Here, we calculate the footprint climatologies using the parameterization of the two-dimensional footprint prediction model developed by Kljun et al.26, which considers the impact of zonal and meridional components of wind, surface roughness, and atmospheric stability. Kljun et al. established the parametrization based on the backward Lagrangian stochastic particle dispersion model26. This parameterization is valid for a broad range of stability conditions and measurement heights over the entire planetary boundary layer. For an atmosphere above ocean surfaces, surface roughness length is very small. Atmospheric thermal stability for such an environment is greatly affected due to variations in air temperature. The flux footprint model, which assumes stationarity across the integration period (daily resolution) and horizontal homogeneity of the flow, provides the extent of the two-dimensional flux footprint in the upwind and cross-wind directions at any given time.

We used this FFP model as a function on a loop in our Python code to estimate flux footprint climatologies using the ERA-5 dataset for each day over 30 years (1990-2019) for each of the 14 selected sites. Mean monthly statistics of upwind fetch and area of the footprint were then calculated using the output of daily footprint climatologies. While estimating the fetch of the two-dimensional flux footprint, we define a set of contours (r) to delineate the source areas up to a certain percent of flux contribution. We estimate the upwind fetch corresponding to 50%, 70%, and 90% contribution of the moisture flux observed by the capture surface of the intake. We use the upper limit for our study as 90% contribution of the moisture flux because the contribution falls of slowly beyond that point. Since fetch is the distance from the capture surface of the intake, it increases as the percent contribution increases. We used the ‘Fetch rose’ diagram73 following the Weibull probability density functions as a graphic tool to give a succinct view of how the fetch for the 90% flux contribution is typically distributed and oriented at the selected sites. It describes the distance and direction that contributes to the moisture flux observed at the intake. We also obtain the seasonal variation of the area of flux footprint, showing the statistics of the dynamic source areas that contribute to 90% of the prevailing flux.

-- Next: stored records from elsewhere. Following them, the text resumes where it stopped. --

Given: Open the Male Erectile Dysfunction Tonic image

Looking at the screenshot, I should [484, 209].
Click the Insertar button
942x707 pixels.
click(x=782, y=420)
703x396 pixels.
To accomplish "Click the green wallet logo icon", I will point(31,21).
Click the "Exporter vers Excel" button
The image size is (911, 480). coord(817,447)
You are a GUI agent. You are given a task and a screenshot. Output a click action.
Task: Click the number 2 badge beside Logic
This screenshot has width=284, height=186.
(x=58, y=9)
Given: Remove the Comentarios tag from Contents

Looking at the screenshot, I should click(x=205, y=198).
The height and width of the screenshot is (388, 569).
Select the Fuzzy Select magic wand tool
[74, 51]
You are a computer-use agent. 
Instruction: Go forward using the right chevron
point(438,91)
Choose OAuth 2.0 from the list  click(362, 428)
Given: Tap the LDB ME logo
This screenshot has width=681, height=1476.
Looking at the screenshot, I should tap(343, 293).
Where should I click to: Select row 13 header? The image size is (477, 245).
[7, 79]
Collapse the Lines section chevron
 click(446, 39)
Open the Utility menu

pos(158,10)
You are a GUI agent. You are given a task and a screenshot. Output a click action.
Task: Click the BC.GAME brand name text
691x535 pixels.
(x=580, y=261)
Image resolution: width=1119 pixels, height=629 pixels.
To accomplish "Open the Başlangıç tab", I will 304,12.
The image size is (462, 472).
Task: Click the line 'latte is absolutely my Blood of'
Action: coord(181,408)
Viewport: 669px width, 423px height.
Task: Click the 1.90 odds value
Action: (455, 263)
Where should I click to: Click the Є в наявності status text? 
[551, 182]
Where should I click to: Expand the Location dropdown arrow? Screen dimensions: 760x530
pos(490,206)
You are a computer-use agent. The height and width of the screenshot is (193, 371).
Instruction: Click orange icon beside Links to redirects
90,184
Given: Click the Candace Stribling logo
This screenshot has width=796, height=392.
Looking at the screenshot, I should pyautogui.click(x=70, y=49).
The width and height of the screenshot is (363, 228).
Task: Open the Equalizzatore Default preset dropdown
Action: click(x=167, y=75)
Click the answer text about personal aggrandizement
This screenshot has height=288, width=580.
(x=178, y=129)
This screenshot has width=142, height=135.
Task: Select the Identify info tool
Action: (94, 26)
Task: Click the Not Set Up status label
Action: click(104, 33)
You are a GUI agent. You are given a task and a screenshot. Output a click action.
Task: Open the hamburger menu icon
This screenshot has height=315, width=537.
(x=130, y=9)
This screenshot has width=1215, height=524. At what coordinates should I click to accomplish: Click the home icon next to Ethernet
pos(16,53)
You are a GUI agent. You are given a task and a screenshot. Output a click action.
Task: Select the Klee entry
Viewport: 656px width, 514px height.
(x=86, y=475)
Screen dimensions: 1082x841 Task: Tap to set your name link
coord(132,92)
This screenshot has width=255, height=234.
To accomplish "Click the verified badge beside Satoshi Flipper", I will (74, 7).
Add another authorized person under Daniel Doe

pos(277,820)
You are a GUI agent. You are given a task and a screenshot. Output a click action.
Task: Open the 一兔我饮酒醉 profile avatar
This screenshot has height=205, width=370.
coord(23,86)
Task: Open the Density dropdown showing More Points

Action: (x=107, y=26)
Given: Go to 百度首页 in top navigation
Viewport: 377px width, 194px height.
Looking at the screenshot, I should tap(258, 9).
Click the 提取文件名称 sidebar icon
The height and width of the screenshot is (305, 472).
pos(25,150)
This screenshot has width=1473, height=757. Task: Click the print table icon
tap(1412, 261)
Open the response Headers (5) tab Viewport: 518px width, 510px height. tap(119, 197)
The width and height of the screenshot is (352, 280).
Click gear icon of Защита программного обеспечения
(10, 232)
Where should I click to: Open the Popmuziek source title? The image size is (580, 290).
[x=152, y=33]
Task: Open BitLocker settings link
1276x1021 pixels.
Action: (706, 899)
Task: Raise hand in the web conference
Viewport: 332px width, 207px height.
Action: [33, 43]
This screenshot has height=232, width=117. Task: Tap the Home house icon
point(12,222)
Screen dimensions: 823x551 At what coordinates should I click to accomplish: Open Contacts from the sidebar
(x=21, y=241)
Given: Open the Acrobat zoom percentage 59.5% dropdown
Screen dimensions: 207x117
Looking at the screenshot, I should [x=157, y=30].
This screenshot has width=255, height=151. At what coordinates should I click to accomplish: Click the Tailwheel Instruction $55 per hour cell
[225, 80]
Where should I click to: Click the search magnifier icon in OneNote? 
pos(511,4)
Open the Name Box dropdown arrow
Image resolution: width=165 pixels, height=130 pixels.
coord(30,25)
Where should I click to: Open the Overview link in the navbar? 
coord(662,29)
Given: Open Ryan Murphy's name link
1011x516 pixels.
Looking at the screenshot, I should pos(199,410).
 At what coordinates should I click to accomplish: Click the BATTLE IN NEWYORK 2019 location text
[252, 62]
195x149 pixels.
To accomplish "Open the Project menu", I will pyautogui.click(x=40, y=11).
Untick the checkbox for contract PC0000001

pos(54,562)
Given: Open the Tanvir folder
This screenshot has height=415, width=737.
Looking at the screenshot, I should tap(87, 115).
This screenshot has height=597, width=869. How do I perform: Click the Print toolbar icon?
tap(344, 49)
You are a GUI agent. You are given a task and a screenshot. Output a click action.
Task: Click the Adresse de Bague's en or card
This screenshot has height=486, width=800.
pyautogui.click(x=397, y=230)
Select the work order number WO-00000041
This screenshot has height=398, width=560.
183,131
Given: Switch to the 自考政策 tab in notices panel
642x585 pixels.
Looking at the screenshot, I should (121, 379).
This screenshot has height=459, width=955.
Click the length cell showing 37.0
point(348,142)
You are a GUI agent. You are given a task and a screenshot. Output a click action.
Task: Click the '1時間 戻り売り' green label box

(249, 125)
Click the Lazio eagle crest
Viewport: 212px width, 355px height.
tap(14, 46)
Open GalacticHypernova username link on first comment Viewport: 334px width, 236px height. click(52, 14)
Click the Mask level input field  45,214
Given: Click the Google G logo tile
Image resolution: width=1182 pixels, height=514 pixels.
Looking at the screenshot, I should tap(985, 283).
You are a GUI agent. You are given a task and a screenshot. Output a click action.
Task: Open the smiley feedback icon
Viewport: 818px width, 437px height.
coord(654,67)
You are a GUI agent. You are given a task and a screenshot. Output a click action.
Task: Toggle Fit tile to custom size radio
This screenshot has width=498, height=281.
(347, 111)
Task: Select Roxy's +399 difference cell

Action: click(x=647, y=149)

To investigate upwind fetch and flux footprint, this study required meteorological data such as mean wind speed at the top of the intake structure, boundary layer height, Monin-Obukhov length, the standard deviation of lateral velocity fluctuations, friction velocity, wind direction, and the measurement height, which is the maximum elevation of the capture surface in this case. Wind direction has been calculated using the zonal and meridional components of wind data as mentioned in74. We adopt a convention that a northerly wind is 0\(^{\circ }\). The daily value of the standard deviation of lateral velocity fluctuations was calculated using the hourly data of the meridional component of wind (v) from ERA-5. We used the boundary layer height data from the ERA-5. It is calculated from the bulk Richardson number method, which is suitable for convective and stable boundary layer conditions. Equation (8) is used to compute the Monin-Obukhov length that represents the condition of atmospheric stability structure. We kept the value of the displacement height, d, as zero as we are dealing with the atmosphere above the ocean surface. The measurement height is calculated as (z − d), where z = 110 m which is the elevation of the top of the capture surface of the intake. Using the input data to the 2-D flux footprint model by Kljun et al.26 provides the contour lines in the Cartesian coordinate system (x and y) for the particular percentage of the footprint as input. Sci-kit, an image processing library based on the Douglas-Peucker algorithm, has been used to obtain the major and minor axis of the ellipse model created from the contour point of x and y. The major axis represents the fetch distance in the upwind direction from the installed intake of the water vapor collection system. The area enclosed within the contour points of the footprint is the footprint area obtained from the sci-kit documentation.